### Goal of the exercise
Count the lines in the listing below that contain the string "what", treating uppercase and lowercase as different. Reply with the number alone.

(Pointing records for screenshots and web pages)
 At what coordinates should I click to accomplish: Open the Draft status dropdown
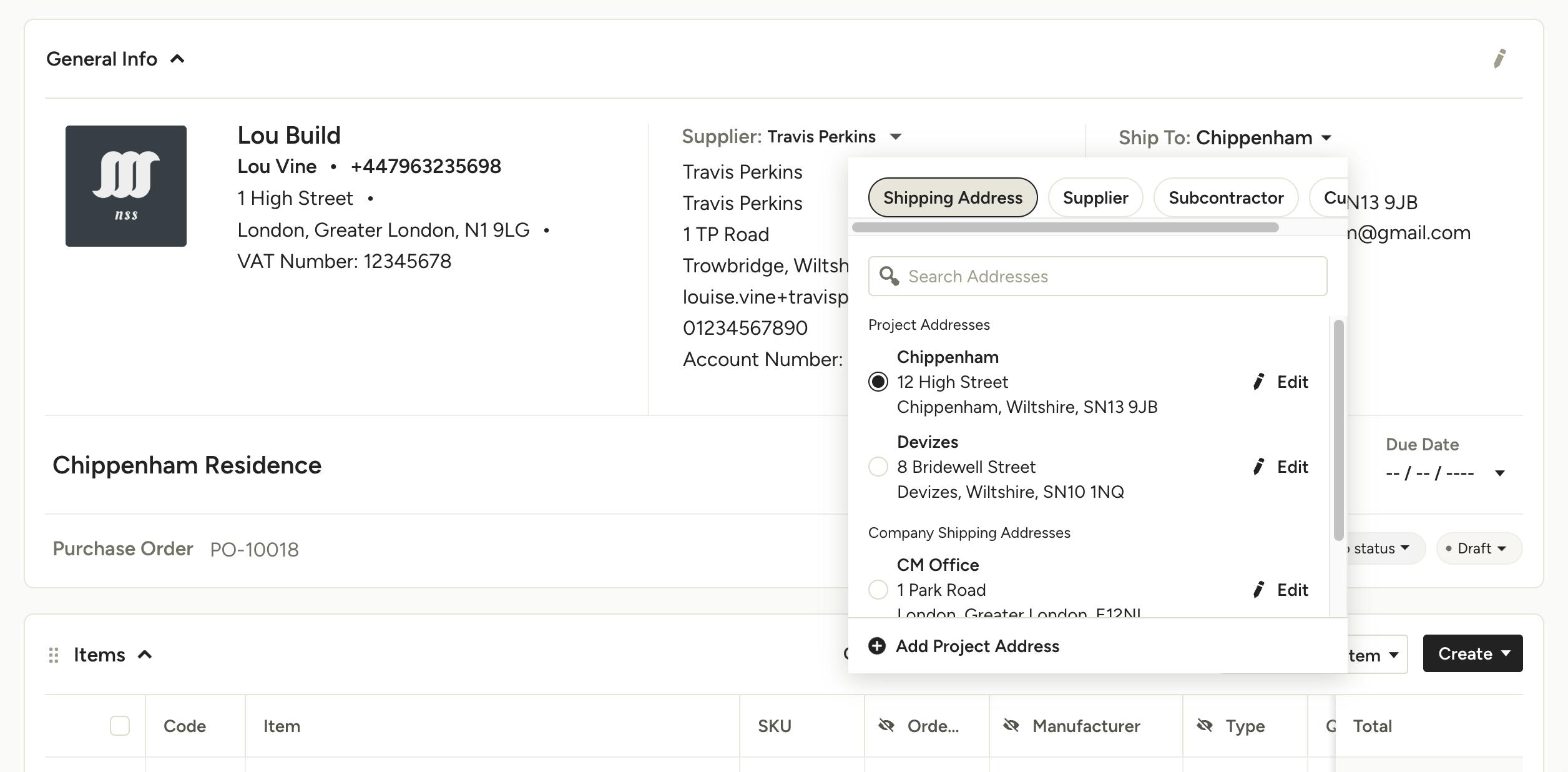pos(1479,548)
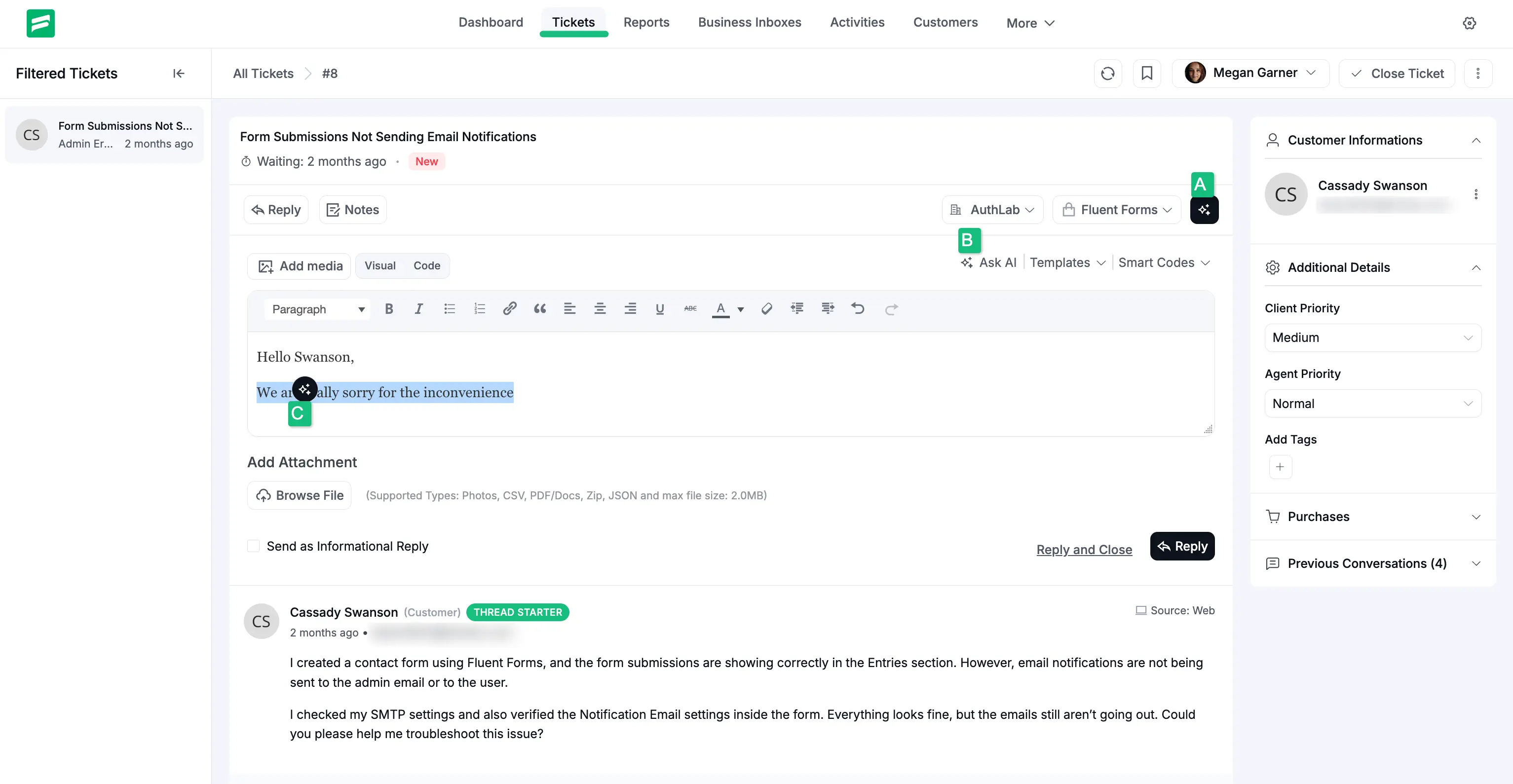Clear formatting with the eraser icon
The height and width of the screenshot is (784, 1513).
pyautogui.click(x=766, y=309)
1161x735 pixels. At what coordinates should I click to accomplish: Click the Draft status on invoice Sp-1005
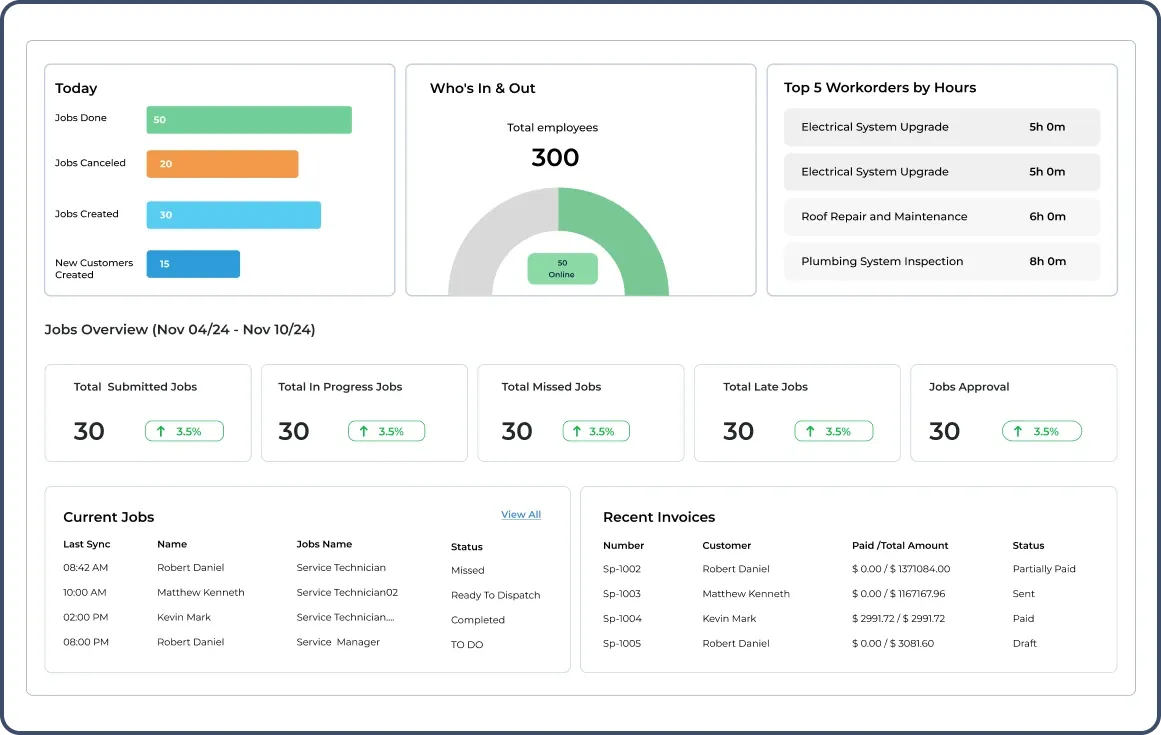(1023, 643)
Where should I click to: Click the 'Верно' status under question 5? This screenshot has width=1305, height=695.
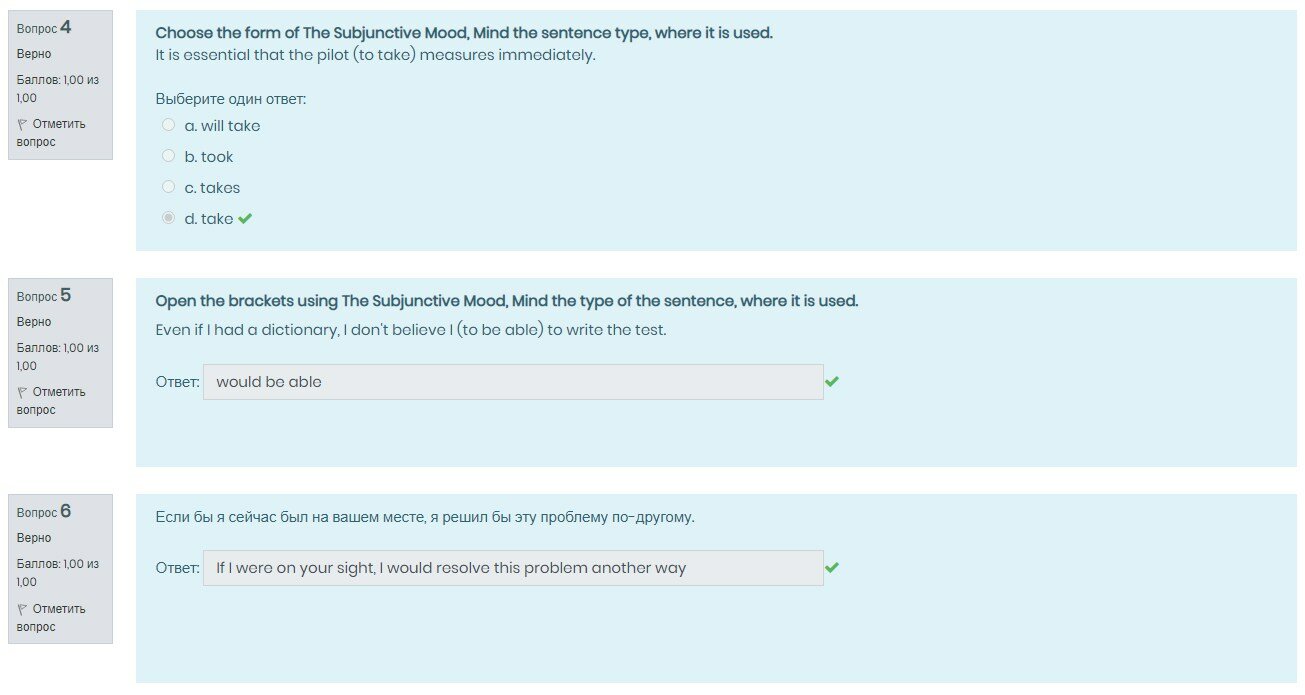tap(34, 322)
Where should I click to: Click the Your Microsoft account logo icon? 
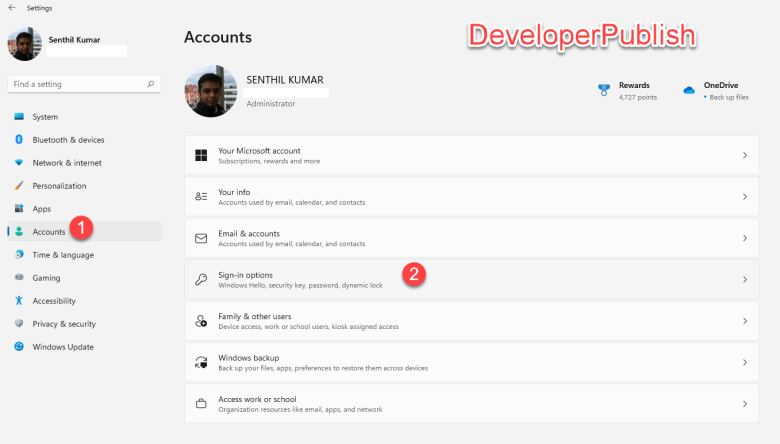tap(201, 155)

### Reply to the exercise
2